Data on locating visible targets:
+ + +

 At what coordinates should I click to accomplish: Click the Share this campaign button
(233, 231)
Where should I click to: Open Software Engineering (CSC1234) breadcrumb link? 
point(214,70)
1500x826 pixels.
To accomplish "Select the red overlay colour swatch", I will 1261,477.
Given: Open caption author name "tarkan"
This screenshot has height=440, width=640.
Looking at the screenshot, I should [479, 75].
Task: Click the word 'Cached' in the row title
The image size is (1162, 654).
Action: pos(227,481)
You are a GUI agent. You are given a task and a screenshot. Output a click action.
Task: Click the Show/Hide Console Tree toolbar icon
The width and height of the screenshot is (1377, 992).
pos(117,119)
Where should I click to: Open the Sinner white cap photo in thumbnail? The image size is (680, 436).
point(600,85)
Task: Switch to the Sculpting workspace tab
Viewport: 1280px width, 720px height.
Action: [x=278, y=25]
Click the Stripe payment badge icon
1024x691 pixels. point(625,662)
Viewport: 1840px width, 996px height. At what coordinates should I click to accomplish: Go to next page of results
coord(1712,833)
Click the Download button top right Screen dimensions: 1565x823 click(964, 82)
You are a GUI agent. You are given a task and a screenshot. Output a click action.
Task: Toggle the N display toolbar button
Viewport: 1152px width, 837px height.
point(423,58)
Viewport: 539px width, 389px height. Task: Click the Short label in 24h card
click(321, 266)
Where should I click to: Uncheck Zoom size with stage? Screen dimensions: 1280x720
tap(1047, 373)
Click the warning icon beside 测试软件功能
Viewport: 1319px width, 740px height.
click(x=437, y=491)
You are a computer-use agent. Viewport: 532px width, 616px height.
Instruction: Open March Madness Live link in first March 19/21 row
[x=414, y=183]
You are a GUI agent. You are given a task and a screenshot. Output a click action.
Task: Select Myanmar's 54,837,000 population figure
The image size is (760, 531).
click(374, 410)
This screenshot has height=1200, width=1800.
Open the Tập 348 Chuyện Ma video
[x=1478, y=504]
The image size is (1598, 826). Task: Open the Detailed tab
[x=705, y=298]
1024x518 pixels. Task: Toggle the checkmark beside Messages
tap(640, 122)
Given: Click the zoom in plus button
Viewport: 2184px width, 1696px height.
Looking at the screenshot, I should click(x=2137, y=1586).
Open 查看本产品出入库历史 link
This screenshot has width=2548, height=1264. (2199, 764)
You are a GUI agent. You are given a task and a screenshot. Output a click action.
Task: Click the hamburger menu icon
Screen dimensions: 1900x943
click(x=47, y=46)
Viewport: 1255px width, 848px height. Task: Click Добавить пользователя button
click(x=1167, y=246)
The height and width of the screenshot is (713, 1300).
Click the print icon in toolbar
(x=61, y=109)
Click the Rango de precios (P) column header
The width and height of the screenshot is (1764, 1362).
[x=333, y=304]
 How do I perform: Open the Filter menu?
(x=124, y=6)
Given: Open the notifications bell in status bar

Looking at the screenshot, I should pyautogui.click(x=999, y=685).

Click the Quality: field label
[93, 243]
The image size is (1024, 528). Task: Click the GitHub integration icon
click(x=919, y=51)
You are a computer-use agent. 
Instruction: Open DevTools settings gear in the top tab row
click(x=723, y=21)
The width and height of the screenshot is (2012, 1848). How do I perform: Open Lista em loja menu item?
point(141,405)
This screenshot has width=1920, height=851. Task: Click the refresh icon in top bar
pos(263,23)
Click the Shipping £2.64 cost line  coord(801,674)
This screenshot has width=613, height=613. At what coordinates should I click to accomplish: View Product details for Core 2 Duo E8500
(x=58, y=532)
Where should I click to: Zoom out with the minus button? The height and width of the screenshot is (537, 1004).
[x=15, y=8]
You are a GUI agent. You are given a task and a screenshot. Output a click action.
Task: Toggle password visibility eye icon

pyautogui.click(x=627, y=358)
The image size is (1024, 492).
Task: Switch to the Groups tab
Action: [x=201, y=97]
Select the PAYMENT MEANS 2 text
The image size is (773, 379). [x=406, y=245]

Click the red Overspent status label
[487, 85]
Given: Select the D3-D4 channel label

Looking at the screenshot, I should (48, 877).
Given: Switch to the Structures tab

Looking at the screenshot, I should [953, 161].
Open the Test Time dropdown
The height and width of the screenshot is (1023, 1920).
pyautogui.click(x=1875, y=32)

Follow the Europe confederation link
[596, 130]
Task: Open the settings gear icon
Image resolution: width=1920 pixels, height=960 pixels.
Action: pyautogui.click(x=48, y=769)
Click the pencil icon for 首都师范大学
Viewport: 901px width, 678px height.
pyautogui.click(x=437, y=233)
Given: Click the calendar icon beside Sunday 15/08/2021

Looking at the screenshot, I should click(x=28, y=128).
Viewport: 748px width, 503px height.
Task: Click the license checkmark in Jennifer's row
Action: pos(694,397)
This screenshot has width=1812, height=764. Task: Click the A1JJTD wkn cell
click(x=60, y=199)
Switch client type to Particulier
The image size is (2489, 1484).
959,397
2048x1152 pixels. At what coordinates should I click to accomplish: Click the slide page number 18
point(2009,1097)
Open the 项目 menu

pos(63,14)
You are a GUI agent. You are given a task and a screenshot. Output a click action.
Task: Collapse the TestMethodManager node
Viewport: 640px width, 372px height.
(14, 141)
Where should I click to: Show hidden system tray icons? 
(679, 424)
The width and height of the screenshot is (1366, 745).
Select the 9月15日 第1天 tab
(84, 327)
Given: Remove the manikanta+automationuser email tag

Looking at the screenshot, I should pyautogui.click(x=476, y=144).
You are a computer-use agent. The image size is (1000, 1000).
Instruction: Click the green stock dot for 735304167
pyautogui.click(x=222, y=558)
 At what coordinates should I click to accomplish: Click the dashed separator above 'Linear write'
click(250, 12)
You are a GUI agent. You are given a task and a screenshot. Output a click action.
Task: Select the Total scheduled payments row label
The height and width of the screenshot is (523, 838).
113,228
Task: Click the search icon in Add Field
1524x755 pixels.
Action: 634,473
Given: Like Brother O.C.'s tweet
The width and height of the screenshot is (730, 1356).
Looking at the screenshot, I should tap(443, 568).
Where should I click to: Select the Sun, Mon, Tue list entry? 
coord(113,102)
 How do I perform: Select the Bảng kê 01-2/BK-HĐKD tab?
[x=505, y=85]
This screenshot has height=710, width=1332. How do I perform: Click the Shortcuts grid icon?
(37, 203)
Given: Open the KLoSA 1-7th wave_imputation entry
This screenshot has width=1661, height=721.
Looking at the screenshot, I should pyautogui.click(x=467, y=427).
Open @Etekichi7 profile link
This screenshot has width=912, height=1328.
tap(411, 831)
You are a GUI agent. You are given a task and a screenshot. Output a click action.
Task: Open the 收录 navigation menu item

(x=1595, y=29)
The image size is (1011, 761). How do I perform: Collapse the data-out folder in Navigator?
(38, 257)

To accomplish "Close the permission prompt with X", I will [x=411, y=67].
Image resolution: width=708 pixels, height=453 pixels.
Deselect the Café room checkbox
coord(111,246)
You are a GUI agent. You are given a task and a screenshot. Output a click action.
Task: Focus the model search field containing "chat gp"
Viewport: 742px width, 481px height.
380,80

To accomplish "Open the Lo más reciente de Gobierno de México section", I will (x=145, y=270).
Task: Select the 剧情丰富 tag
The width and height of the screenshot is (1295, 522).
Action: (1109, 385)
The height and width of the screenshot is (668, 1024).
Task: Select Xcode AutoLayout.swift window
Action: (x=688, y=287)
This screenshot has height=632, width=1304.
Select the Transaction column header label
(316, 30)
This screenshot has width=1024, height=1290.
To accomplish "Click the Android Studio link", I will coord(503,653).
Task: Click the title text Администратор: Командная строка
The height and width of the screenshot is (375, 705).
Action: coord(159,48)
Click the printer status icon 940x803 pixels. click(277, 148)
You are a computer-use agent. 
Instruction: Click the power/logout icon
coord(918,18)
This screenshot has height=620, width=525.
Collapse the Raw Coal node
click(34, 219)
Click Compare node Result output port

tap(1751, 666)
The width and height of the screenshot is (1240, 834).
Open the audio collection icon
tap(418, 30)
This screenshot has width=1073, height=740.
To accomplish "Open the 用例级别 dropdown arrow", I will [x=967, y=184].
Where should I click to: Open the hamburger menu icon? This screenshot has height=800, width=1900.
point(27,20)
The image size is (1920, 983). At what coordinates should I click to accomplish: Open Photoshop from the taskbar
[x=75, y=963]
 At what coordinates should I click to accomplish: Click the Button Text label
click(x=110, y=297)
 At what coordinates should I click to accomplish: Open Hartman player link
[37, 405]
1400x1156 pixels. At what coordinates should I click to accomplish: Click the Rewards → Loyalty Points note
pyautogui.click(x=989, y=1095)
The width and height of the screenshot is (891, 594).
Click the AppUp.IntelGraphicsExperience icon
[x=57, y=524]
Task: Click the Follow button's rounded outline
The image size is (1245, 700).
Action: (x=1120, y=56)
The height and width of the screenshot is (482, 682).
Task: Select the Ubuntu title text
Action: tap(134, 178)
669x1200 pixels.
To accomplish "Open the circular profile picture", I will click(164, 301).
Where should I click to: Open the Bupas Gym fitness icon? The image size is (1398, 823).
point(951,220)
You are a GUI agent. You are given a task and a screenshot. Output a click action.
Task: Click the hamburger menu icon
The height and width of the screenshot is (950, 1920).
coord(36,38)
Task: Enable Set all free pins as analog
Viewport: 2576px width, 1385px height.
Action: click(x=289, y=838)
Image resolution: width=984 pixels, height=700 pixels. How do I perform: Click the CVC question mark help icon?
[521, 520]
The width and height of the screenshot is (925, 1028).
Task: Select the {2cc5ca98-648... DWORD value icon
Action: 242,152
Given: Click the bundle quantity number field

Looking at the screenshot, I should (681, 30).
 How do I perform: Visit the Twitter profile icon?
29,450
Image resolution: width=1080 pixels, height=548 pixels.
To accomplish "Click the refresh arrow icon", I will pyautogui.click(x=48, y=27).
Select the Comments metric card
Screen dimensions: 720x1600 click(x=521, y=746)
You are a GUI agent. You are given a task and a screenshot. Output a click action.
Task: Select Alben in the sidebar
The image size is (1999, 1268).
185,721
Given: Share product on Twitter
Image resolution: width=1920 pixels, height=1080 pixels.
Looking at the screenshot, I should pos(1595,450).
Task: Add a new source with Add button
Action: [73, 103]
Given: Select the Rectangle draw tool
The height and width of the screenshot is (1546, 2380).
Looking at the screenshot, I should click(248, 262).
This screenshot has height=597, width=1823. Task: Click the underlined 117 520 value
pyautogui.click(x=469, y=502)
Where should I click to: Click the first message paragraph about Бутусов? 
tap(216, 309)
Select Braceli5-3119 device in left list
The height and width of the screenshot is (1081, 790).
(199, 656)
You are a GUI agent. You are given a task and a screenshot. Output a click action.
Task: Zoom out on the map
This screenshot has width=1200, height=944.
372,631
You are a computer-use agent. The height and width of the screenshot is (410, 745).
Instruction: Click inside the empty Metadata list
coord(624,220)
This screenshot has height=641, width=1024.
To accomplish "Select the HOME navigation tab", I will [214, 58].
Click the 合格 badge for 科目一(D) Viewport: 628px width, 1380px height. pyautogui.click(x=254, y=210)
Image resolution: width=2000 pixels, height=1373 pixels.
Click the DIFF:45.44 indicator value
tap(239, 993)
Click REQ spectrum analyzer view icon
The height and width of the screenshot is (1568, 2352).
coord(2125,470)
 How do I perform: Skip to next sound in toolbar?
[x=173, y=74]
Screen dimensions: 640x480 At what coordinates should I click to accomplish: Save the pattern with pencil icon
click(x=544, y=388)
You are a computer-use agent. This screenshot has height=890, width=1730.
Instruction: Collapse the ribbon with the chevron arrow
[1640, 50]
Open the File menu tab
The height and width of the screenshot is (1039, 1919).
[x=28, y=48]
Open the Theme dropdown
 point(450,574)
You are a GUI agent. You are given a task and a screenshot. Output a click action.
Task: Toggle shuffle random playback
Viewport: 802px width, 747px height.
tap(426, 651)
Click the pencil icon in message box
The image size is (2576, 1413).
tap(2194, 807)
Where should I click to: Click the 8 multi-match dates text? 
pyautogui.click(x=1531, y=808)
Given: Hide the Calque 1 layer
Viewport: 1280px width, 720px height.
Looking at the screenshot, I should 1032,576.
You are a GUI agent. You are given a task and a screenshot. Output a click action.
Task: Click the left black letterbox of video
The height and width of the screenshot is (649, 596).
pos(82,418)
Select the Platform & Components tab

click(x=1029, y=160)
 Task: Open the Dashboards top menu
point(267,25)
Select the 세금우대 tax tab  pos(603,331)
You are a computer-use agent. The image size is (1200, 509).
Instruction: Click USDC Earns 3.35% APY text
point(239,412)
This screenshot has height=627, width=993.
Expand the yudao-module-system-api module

+ + +

## Requirements
Collect every line in the rows above that contains the string "toolbar", and copy each one out. Case matters.

## The result
Task: Click the Show/Hide Console Tree toolbar icon
Task: Toggle the N display toolbar button
Click the print icon in toolbar
 How do I perform: Skip to next sound in toolbar?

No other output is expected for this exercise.